- [REQUIRED WORK]: From the records below, output exactly the lines running from the line containing "Click the 117 volume scale label" through the line containing "Choose 'repetitive' from List B", and no others.

- [MATERIAL PROVIDED]:
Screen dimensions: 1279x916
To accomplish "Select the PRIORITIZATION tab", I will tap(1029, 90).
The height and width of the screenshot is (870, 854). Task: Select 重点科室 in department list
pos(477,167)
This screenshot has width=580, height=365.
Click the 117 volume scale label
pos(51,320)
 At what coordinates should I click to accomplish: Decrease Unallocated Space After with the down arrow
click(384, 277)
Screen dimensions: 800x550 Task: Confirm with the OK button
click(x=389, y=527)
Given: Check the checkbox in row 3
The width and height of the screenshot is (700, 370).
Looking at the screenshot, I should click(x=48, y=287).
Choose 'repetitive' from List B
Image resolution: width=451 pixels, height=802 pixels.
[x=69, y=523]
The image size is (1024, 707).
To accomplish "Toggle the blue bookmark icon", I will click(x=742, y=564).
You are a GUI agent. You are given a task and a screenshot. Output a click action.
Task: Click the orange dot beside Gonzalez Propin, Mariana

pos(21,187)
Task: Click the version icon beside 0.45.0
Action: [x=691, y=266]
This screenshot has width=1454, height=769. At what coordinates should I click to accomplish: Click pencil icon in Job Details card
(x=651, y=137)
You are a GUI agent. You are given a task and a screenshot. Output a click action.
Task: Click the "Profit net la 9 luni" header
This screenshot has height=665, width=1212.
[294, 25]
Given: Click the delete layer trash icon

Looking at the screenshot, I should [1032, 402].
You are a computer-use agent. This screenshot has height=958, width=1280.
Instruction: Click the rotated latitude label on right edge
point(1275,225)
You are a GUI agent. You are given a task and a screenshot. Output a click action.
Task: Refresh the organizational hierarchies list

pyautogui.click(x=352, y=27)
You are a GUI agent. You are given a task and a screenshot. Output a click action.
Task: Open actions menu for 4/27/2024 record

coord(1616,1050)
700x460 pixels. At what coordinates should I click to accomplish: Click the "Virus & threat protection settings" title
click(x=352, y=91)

- [ANSWER TO THIS PROBLEM]:
Click the 117 volume scale label
pos(51,320)
 At what coordinates should I click to accomplish: Decrease Unallocated Space After with the down arrow
click(384, 277)
Screen dimensions: 800x550 Task: Confirm with the OK button
click(x=389, y=527)
Given: Check the checkbox in row 3
The width and height of the screenshot is (700, 370).
Looking at the screenshot, I should click(x=48, y=287).
Choose 'repetitive' from List B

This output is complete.